On that basis, the big concern raised by the Barometer is the decline in ‘pioneering’ or frontier corporate R&D. There was a time where a big part of the R&D budget would be used to explore more speculatively in areas where the economic value could not be clearly known. This was possible where R&D was decoupled from a pressure of generating fast financial returns.
This type of R&D is withering in large corporations, and the more savvy firms are instead developing ‘open innovation’ approaches in order to try and maintain pace.
OECD: “a realignment of R&D funding priorities”
Secondly, there is strong evidence from the OECD (Organisation for Economic Co-operation and Development) indicating that investment intensity in R&D is actually very healthy and stronger than ever.
The OECD, in a report on R&D expenditure published earlier this year (Main Science and Technology Indicators, March 2021) concluded that the pandemic was the first global economic crisis in OECD history in which business R&D spending did not fall in aggregate terms. R&D spend great faster, or fell less. Than corporate revenue. “This indicates an increase in R&D intensity across all industries”, the OECD report says.

**EXERCISE TASKS:**
**1.** Reproduce word for word the passage on corporate R&D spending, everything from "Secondly, there is" down to "stronger than ever.".
**2.** List every word or phrase that the passage on corporate R&D spending places inside quotation marks, single or double.

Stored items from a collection
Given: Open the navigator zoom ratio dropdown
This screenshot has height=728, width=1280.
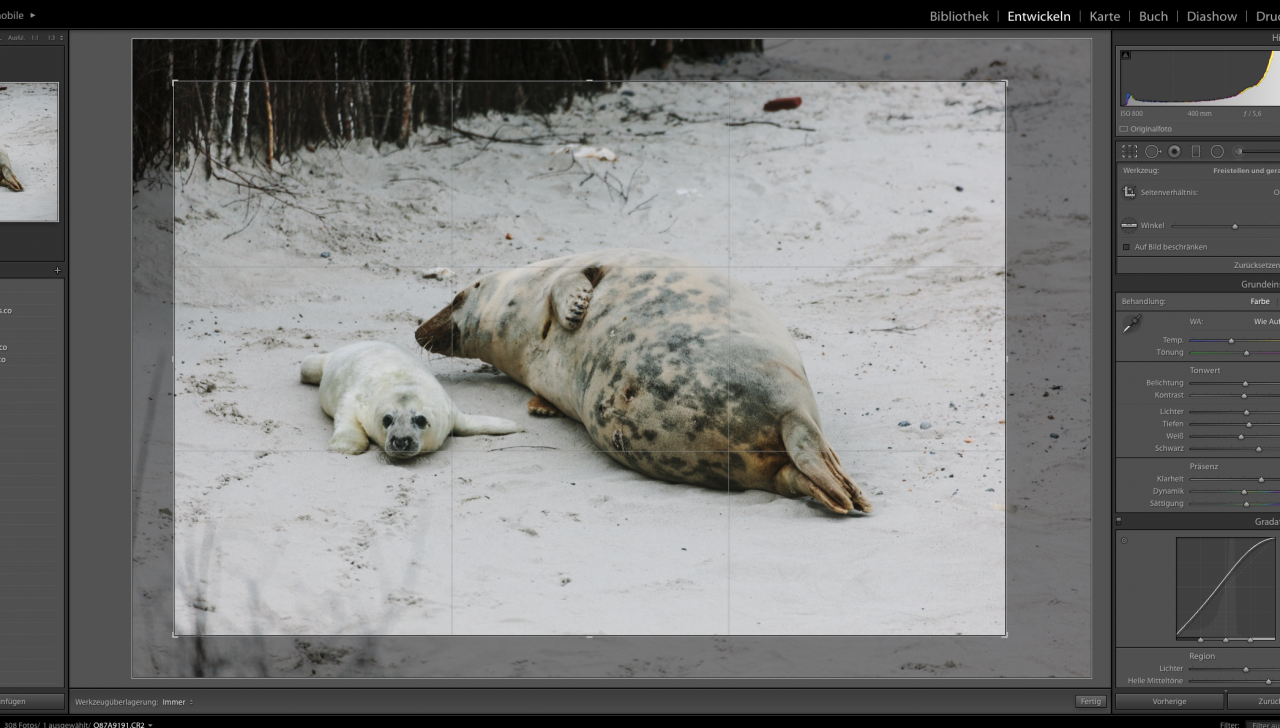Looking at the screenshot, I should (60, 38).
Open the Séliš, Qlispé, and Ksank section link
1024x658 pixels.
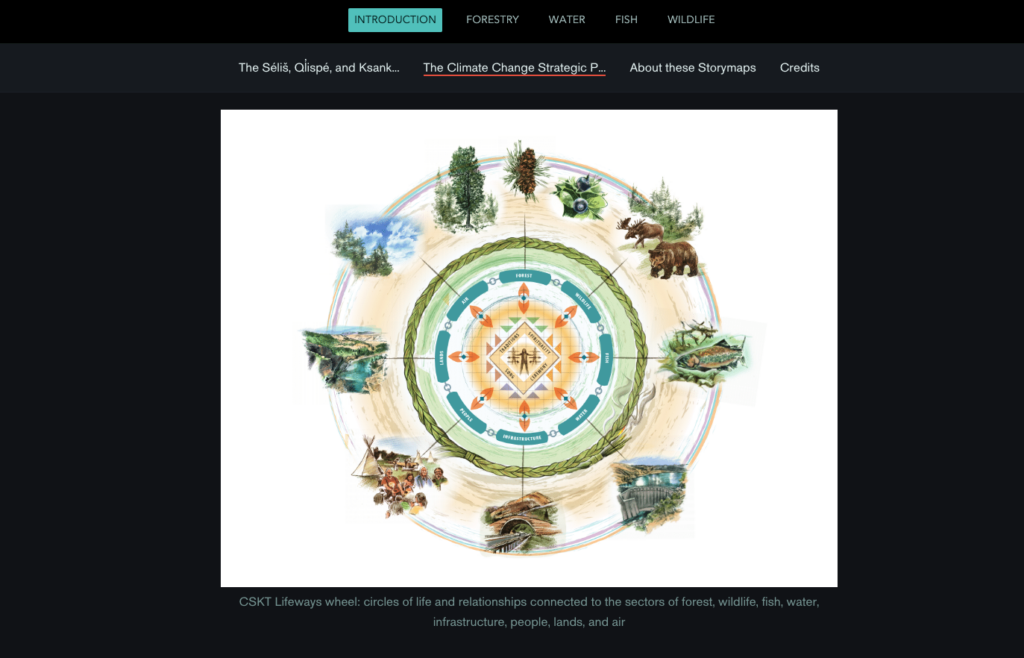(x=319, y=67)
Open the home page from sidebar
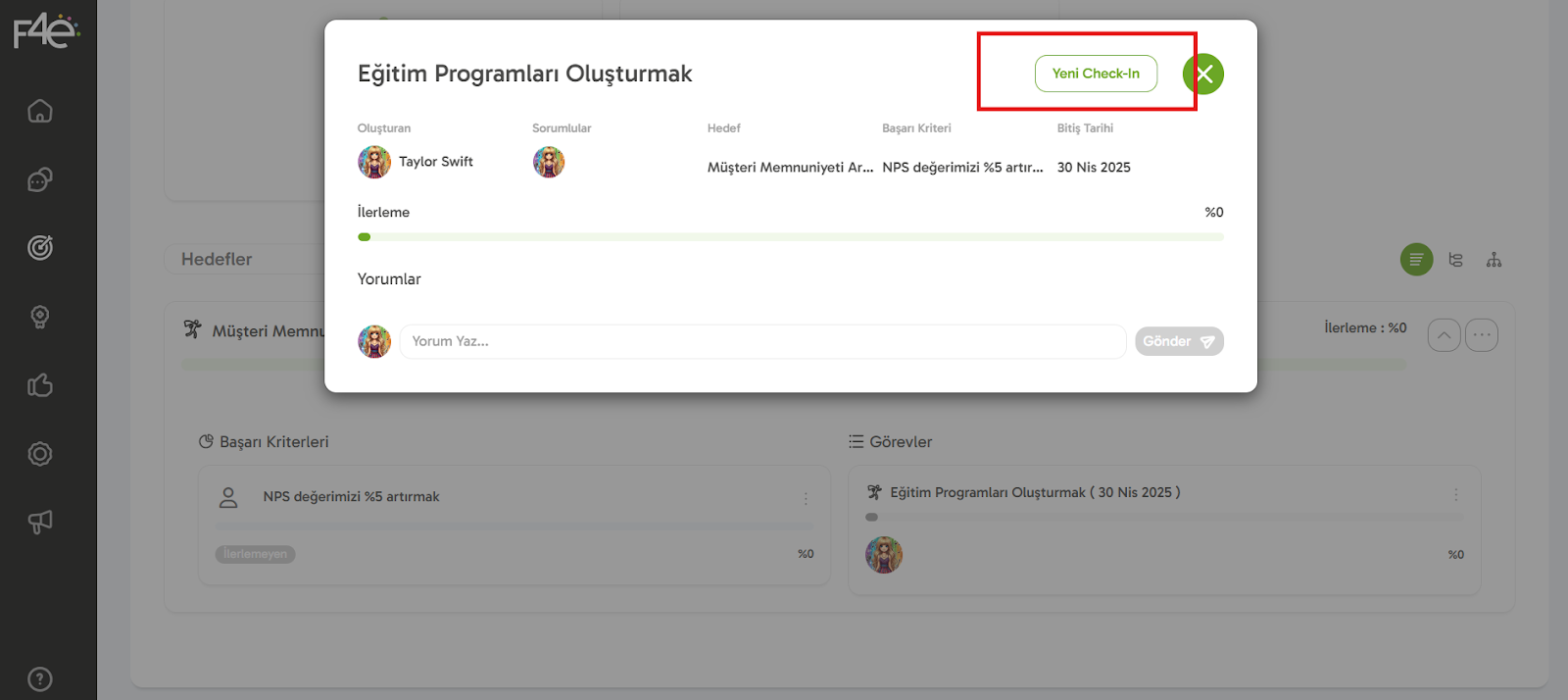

**ANSWERS FOR THIS EXERCISE:**
**1.**
Secondly, there is strong evidence from the OECD (Organisation for Economic Co-operation and Development) indicating that investment intensity in R&D is actually very healthy and stronger than ever.

**2.**
- pioneering
- open innovation
- a realignment of R&D funding priorities
- This indicates an increase in R&D intensity across all industries